Friday, 16 June 2017

What Do You Remember?

SM Stirling, The Scourge Of God (New York, 2009), Chapter Three, p. 82.

Denson: "'You're not old enough to remember the Change, are you?'"
Ingolf: "'Nope...Not really. I remember the flash of light and the headache, but not much before that and not much more after, not for years. I wasn't even six then.'"
Denson: "Yeah, I can't remember much of when I was six either.'"
Ingolf: "'I do remember how scared everyone was.'"
Denson: "'Yes...I was old enough to know.'"

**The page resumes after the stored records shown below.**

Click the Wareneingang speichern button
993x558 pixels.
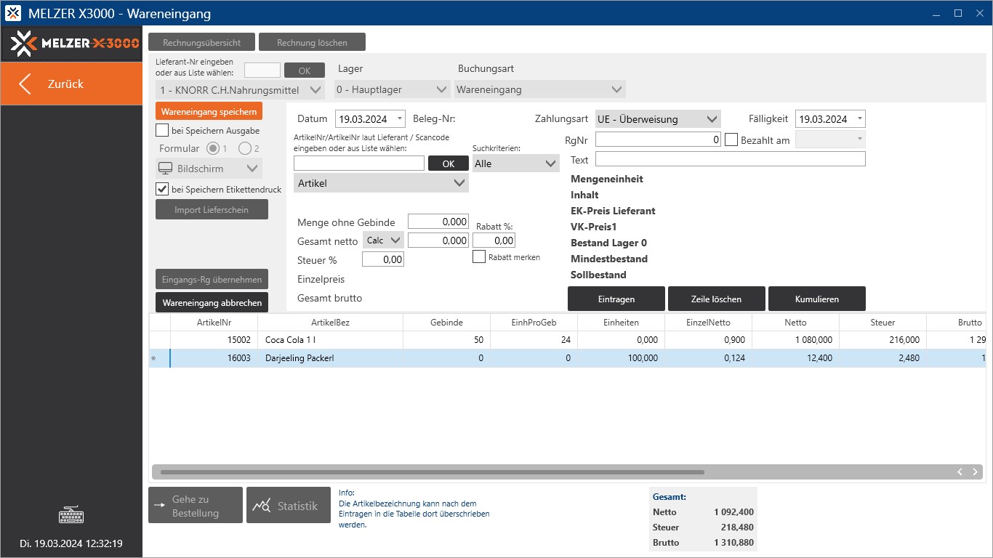[209, 111]
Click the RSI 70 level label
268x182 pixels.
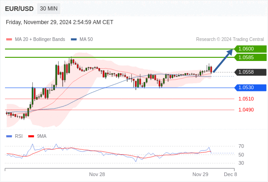coord(241,146)
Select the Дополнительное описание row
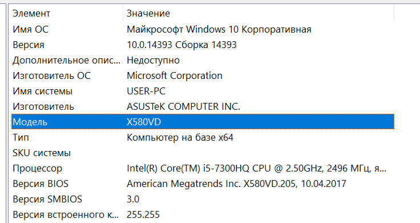Image resolution: width=420 pixels, height=223 pixels. pyautogui.click(x=203, y=61)
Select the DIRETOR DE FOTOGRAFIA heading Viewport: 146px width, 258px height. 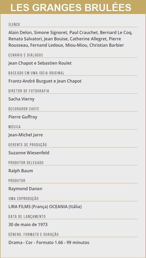29,91
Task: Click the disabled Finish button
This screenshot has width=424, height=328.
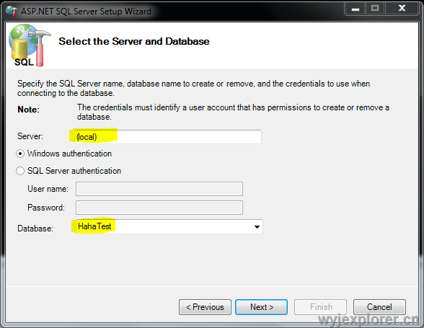Action: click(320, 307)
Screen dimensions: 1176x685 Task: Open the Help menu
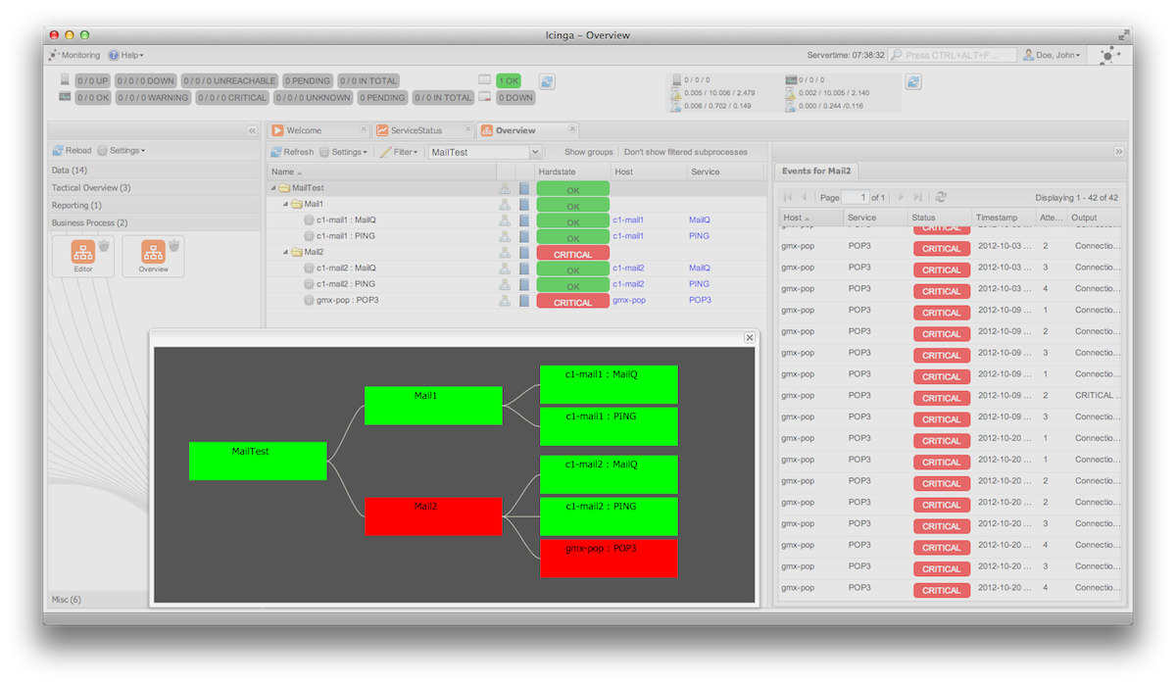click(126, 56)
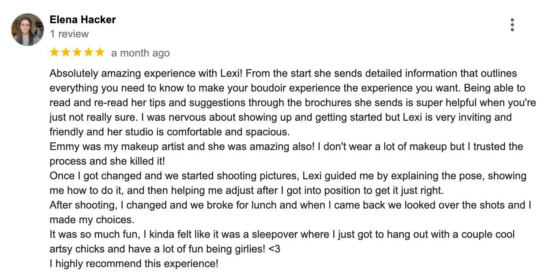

Each of us can parallel this dialogue from our own life experience:

I am not old enough to remember the War;
I do remember living in a post-War period;
I have no memory of the Coronation in 1953 although I do remember it being referred to as a recent important event;
I remember saying that I was six and, a year later, seven;
I finished secondary school and started University in 1967, the Summer of Love - fifty years ago;
in 1989, when there was a film about the Profumo Affair, I was a mature College student and told younger students that I remembered asking, "What's this Profumo business?," and adults not answering.

Poul Anderson's Dominic Flandry remembers that, when he was a boy, there were news reports of the Alarri fleet crossing the marches with nuclear weapons, then being defeated by an Imperial Navy task force at the Battle of Mirzan. The first Quatermass TV serial climaxes with the appearance of an extraterrestrial monster on the roof of Westminster Abbey and, in the novelization of the fourth serial, a character remembers his mother pulling him away from the TV screen...

1 comment:

Sean M. Brooks said...

Kaor ,Paul!

The earliest memory I have goes back to age three, but of course it took me years longer before I had CONSISTENT memories.

I like to think Dominic Flandry was probably aged 12 at the time of the Battle of Mirzan, because it's probably around that age most of us truly start thinking about what we remember. In this case the news reports read by the young Flandry about the Alarri invasion.